Prof Lameire: Of course I am biased, but nephrology is, among all the specialties of internal medicine, the one with the broadest application of general medicine; after all we are also the first–line physicians to many of our dialysis patients. It is also the specialty where somebody attracted by intensive care medicine can become very happy. Our specialty is also very much involved in the care of an increasing number of elderly patients with all the ethical and social problems associated with this evolution. Nephrology is also attractive to the basic researcher, and more and more we will need to have brilliant young people involved in molecular biology and genetics to be able to explain their findings to the practicing clinicians, so that their scientific results will lead to application at the bedside. I therefore am in favour for the development in Europe, as in the States, of nephrological departments where basic research and clinical activities are “under one roof” and where a multi-disciplinary approach of problems is possible. On the other hand, a good clinical nephrologist should have a more than adequate knowledge of pathophysiology and should, in my opinion have had a basic training of at least 3-4 years in general internal medicine before he/she continues his/her training in nephrology.
Prof Zoccali: How do you manage to combine your research, editorial
and managerial duties with that of Director of a busy Nephrology Unit?
Prof Lameire: The management of these “duties” is only possible by having a fantastic staff, a very well-organized secretariat (the real managers of the division), the friendship of many colleagues all over the world and a family with a lot of patience, love and understanding. Both the ERA-EDTA and the ISN are the organisations where I find myself very much at home.
Prof Zoccali: You are the European coordinator of the Nephrology
Disaster Relief Task Force. I feel that the activity of this task force is not
known enough by our colleagues. Would you briefly tell us where and when this
task force has intervened?
Prof Lameire: The ISN Commission of ARF has first, under the leadership of Kim Solez and then under my responsibility, created the Task Force for Renal Disaster Relief, following the major earthquake in Armenia in 1988. The European Branch of this Task Force has been very fortunate to have excellent partners who cooperate in this endeavour, including Doctors without Borders, the EDTNA, and the dialysis industry. The Task Force has successfully operated in Turkey in 1999 after the dramatic Marmara earthquake where in close cooperation with the Turkish Society of Nephrology (nephrologists and nurses) close to 400 patients with Crush syndrome were dialysed. Further interventions took place in India and recently in Algeria. The Task Force tries very hard to establish a similar structure in Latin and North America. Many European nephrologists and dialysis nurses are on the volunteer list of the Task Force.

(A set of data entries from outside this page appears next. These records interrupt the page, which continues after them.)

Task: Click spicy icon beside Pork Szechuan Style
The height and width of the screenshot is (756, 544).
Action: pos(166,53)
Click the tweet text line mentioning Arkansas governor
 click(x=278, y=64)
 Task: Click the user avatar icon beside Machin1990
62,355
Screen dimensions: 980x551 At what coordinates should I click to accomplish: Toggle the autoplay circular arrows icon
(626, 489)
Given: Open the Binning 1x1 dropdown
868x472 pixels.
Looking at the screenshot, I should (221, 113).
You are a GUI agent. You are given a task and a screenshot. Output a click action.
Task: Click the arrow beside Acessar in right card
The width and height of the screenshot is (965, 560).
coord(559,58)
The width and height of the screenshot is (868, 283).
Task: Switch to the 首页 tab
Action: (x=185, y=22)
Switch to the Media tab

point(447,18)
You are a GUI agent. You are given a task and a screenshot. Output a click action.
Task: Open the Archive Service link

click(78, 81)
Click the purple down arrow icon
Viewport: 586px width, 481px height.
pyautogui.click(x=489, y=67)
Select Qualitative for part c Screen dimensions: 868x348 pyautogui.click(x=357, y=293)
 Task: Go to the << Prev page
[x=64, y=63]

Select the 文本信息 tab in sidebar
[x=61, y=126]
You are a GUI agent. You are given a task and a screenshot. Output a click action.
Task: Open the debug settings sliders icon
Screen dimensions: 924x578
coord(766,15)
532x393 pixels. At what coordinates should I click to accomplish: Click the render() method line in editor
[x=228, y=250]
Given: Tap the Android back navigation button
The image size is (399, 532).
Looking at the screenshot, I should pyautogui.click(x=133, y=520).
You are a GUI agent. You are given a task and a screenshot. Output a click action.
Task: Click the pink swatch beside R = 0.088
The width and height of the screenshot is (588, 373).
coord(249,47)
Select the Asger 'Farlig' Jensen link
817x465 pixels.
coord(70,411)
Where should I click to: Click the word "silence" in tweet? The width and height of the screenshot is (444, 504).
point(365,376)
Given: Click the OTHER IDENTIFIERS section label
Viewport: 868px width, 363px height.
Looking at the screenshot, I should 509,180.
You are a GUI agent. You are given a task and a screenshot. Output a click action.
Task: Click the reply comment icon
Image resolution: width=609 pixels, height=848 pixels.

Prof Zoccali: What is your favorite hobby?
Prof Lameire: When not busy in preparing lectures, papers or answering interviews, I am a passionate reader of historical books (my main interest is the history of the 2nd World War). I played the cello in my younger years and I hope to find the time after my retirement to begin playing this wonderful, but difficult instrument again. I listen to classical music and love to see a good film. After my retirement I am certainly planning to study Italian, probably the most lyrical language in the world.